Singapore - robust residential leasing
2021 was an exceptional year for Singapore’s private residential leasing market; what’s in store in 2022?
2021 was an exceptional year for Singapore’s private residential leasing market, with leasing transaction volume rising 6.6% y-o-y and rents strengthening 9.9% y-o-y, based on the Urban Redevelopment Authority’s (URA) rental index of private residential properties. It was the strongest increase in rents in eleven years since the index rose 17.9% y-o-y in 2010. Rents of private homes continued to surge in 1Q22, rising 4.2%, and this uptrend is expected for the rest of 2022.
While condominium and apartment rents are up by 11.7% y-o-y, as at 1Q22, some developments recorded exceptional hikes in rents. The top 20 increases in rents ranged from 22.3% to 36% during this period. The developments tabulated in Figure 1 below reveal some interesting observations:
- 55% of the top developments are in the suburban Outside Central Region (OCR), 25% in the Rest of Central Region (RCR) or city fringe and 20% in the prime Core Central Region (CCR), which suggests that the residential leasing market has established itself island-wide, beyond prime locations.
- Among the top ten risers, eight developments are less than 200-units in size, which could mean fewer units in the same development competing for tenants.

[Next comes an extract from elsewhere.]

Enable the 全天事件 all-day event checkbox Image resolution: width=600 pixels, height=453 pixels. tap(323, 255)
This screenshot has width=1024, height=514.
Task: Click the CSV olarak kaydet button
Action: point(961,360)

- Eight of the top ten risers are also near MRT stations, which is a significant factor in attracting tenants.
- Seven of the top ten risers are less than ten years old, suggesting that newer projects could be more attractive and in better condition.
- Among the top ten risers, seven had transacted median unit sizes ranging from 400 to 700 sq. ft, which could be indicative of stronger demand for more affordable smaller units.
These broad trends in the residential leasing market may be useful to landlords, tenants, investors and developers.
Figure 1: Top 20 risers in median rents of condominiums/apartments from 2Q21 to 1Q22
|Development||Median monthly rent 1Q22 (psf)||Increase y-o-y (%)||Sub-market||Project size (units)||Median unit size (sq. ft)*||Year of completion|
|Space @ Kovan||4.32||28.6||OCR||140||400-500||2015|
|St Regis Residences||4.93||27.4||CCR||173||2100-2200||2008|
|Rezi 26||4.51||25.6||RCR||106||400-500||2015||Le Regal||4.83||25.5||RCR||88||400-500||2015|
|Hume Park I||2.30||23.7||OCR||328||1200-1400||1995|
|Carissa Park Condominium||2.53||23.4||OCR||528||1200-1300||2001|
|Seletar Springs condominium||2.37||22.8||OCR||364||1000-1400||2000|
|Spottiswoode Park||2.94||22.5||RCR||340 (est.)||800-900||1970s|
|Vacanza @ East||3.34||22.3||OCR||473||800-900||2014|
Source: URA Realis
*for rental transactions in 1Q22
A major contributor to the robust residential leasing market was a stronger than expected economic recovery in 2021, with GDP growing 7.6%, as Singapore transited into endemic (Covid-19) living. Employment conditions improved, border restrictions started to ease, and hirings picked up as more businesses recovered. Another contributory factor is more locals renting residential properties while awaiting the completion of their new homes, which have been delayed by the slowdown in the construction industry.
Another consequence of delays in construction is the lack of newly completed supply to meet rental demand in 2021, when the economy was picking up. Only 3,433 new private homes were completed in 2020 and 6,388 in 2021, which were way below the average annual new completion of 12,610 units for the last ten years. This contributed to the strong uptick in rents.
As at 1Q22, condominium and apartment rents rose most strongly by 13.1% y-o-y in the OCR submarket. It was followed by a 12.4% y-o-y increase in RCR, while CCR registered a 10.8% y-o-y rise. OCR also led in terms of volume of leasing transactions of condominiums and apartments between 2Q21 and 1Q22, accounting for 36.5% of the market share, while 32.7% and 30.8% were attributable to RCR and CCR, respectively.